Document segment:
§
The Max-Planck-Institut für Eisenforschung GmbH (MPIE) is a research institute of the Max Planck Society located in Düsseldorf.
Since 1971 it is legally independent and organized in the form of a GmbH, owned and financed equally by the Max Planck Society and the Steel Institute VDEh.
It conducts basic research on advanced materials, specifically steels and related metallic alloys.

History 
The institute was founded as Kaiser Wilhelm Institute for Iron Research in Aachen 1917, with Fritz Wüst being the founding director.
It moved 1921 to Düsseldorf and relocated from the "Rheinischen Metallwarenfabrik" to its current location in 1935.
In 1943, it move temporarily to Claustahl and in 1946 back to Düsseldorf.
Institutional co-sponsoring by industry (by Steel Institute VDEh) determines a unique example of a public private partnership both for the Max-Planck Society and for the European industry and should guarantee a close match between knowledge-oriented and pre-competitive basic research on the one hand and commercial relevance on the other hand.
§
List of tasks:
1. According to the passage on the Max-Planck-Institut für Eisenforschung, in what year did the institute move to Düsseldorf?
2. Does each statement agree with the passage on the Max-Planck-Institut für Eisenforschung? Answer yes or no for each, and quote the words of the passage that decide it.
(a) The Max Planck Society and the Steel Institute VDEh own and finance the institute in equal shares.
(b) Fritz Wüst was the institute's founding director.
(c) The institute was founded in Düsseldorf.
3. Proceed with the passage on the Max-Planck-Institut für Eisenforschung, starting after its final sentence.

Dataset:
§
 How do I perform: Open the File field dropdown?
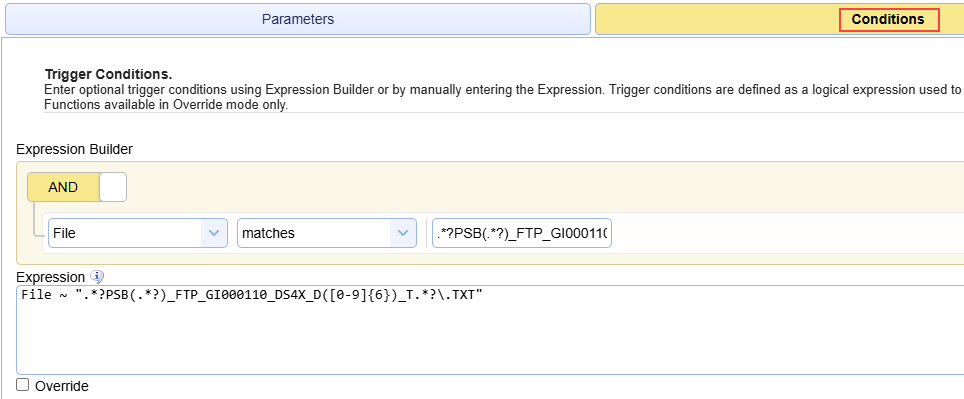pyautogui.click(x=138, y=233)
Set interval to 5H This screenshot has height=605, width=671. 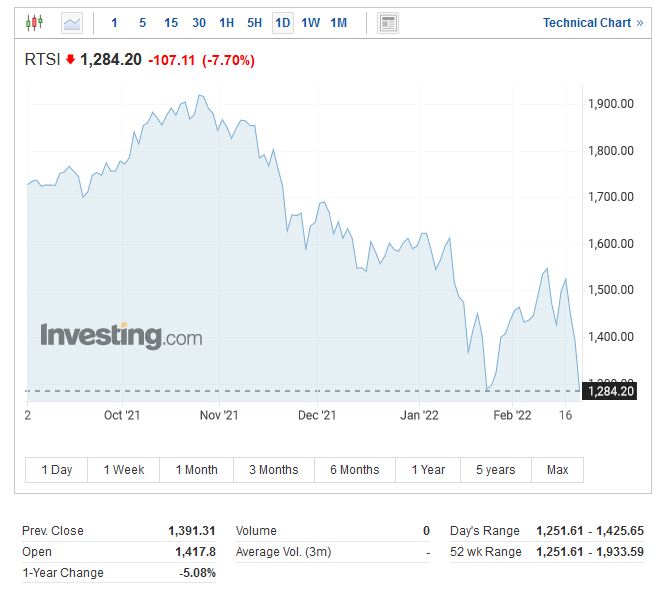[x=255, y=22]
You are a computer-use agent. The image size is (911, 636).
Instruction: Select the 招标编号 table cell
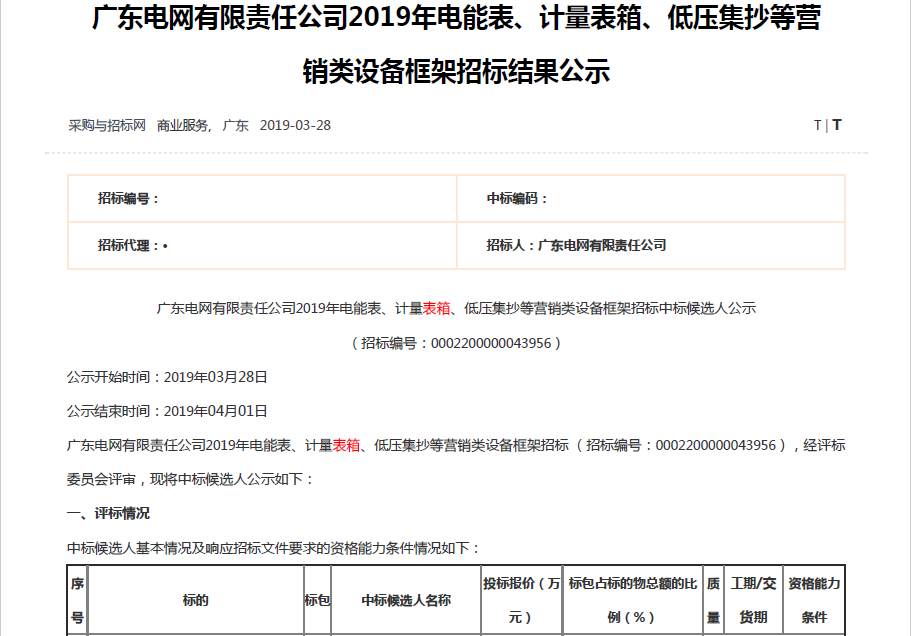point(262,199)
§
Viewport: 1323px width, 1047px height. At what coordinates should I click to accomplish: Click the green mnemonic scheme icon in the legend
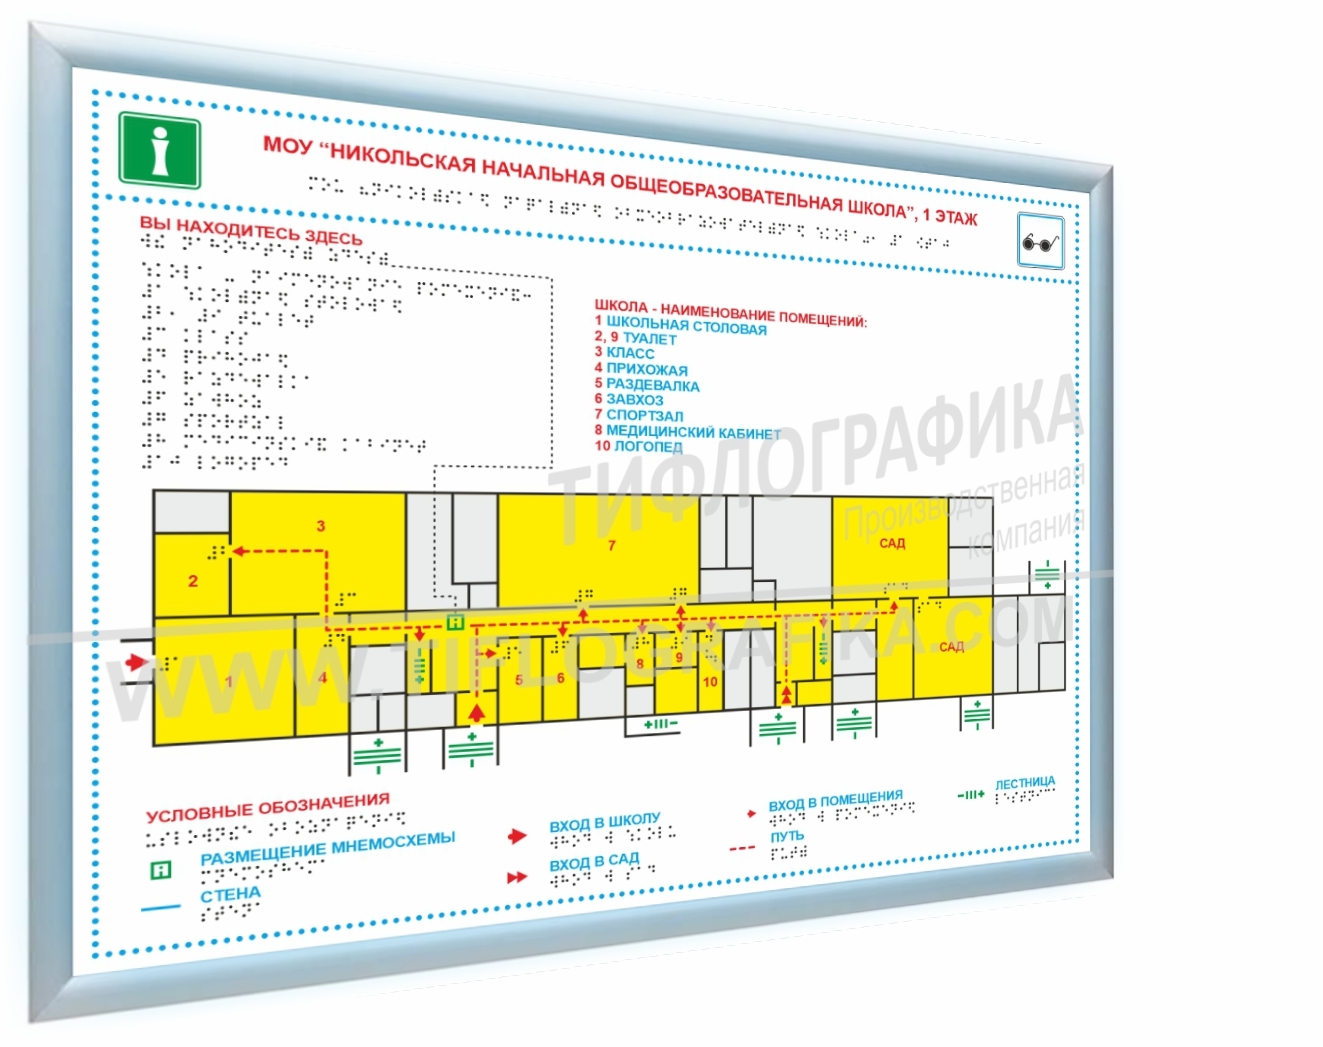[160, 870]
§
Task-by-task answers:
1. 1921

2.
(a) Yes: "owned and financed equally by the Max Planck Society and the Steel Institute VDEh"
(b) Yes: "with Fritz Wüst being the founding director"
(c) No: "founded as Kaiser Wilhelm Institute for Iron Research in Aachen 1917"

3.
Fields of research 
The Institute plays a central role in enabling progress in the fields of mobility (e.g. steels and soft magnets for light-weight hybrid vehicles and Ni-base alloys for plane turbines), energy (e.g. efficiency of thermal power conversion through better high temperature alloys and nanostructured solar cells), infrastructure (e.g. steels for large infrastructures, e.g. wind turbines and chemical plants), and safety (e.g. nanostructured bainitic steels for gas pipelines).
The Institute with its international team of about 300 employees is organized in four departments:

 Computational Materials Design (Prof. J. Neugebauer)
 Interface Chemistry and Surface Engineering (Prof. J. Neugebauer, temporarily while Prof. M. Stratmann is on leave)
 Microstructure Physics and Alloy Design (Prof. Dierk Raabe)
 Structure and Nano-/Micromechanics of Materials (Prof. G. Dehm)

In addition to departmental research, certain research activities are of common interest within the MPIE.
These central research areas are highly interdisciplinary and combine the experimental and theoretical expertise available in the different departments.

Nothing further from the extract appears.